* TASK OBJECTIVE:
Output the line containing "Toggle checkbox in", then every remaining line of the entries below, exactly as written and with no other text.

[Saved data entries]
--- START ---

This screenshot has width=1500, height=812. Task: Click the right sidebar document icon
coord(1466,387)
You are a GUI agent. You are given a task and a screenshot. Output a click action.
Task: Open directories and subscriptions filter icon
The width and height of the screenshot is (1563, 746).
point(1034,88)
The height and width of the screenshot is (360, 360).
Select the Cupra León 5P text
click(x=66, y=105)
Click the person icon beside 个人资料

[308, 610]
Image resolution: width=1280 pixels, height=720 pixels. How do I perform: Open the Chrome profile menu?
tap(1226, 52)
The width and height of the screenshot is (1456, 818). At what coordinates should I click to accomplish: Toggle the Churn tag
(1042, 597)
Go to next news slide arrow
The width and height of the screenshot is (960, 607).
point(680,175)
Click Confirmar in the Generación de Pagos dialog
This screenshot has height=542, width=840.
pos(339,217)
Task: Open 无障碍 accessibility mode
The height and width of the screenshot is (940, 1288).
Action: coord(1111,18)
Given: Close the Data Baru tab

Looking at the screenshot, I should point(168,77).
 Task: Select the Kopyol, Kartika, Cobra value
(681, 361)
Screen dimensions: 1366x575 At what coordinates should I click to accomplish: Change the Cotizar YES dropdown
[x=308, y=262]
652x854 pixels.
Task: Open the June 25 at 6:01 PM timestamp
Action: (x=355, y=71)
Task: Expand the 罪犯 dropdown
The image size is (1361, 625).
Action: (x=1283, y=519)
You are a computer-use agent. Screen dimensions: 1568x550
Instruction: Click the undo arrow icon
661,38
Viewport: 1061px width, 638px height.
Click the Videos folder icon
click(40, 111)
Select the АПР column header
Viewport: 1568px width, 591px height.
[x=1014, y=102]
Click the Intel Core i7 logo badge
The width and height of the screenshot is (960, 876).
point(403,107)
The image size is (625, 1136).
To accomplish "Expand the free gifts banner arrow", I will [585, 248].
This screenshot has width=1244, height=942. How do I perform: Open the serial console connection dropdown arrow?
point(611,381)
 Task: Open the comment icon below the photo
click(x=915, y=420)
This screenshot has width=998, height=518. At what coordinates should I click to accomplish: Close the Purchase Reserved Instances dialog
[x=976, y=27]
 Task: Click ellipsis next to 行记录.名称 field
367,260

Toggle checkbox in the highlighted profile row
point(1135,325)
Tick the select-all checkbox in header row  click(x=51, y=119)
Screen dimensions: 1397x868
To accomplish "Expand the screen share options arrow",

--- END ---

* OUTPUT BELOW:
Toggle checkbox in the highlighted profile row
point(1135,325)
Tick the select-all checkbox in header row  click(x=51, y=119)
Screen dimensions: 1397x868
To accomplish "Expand the screen share options arrow",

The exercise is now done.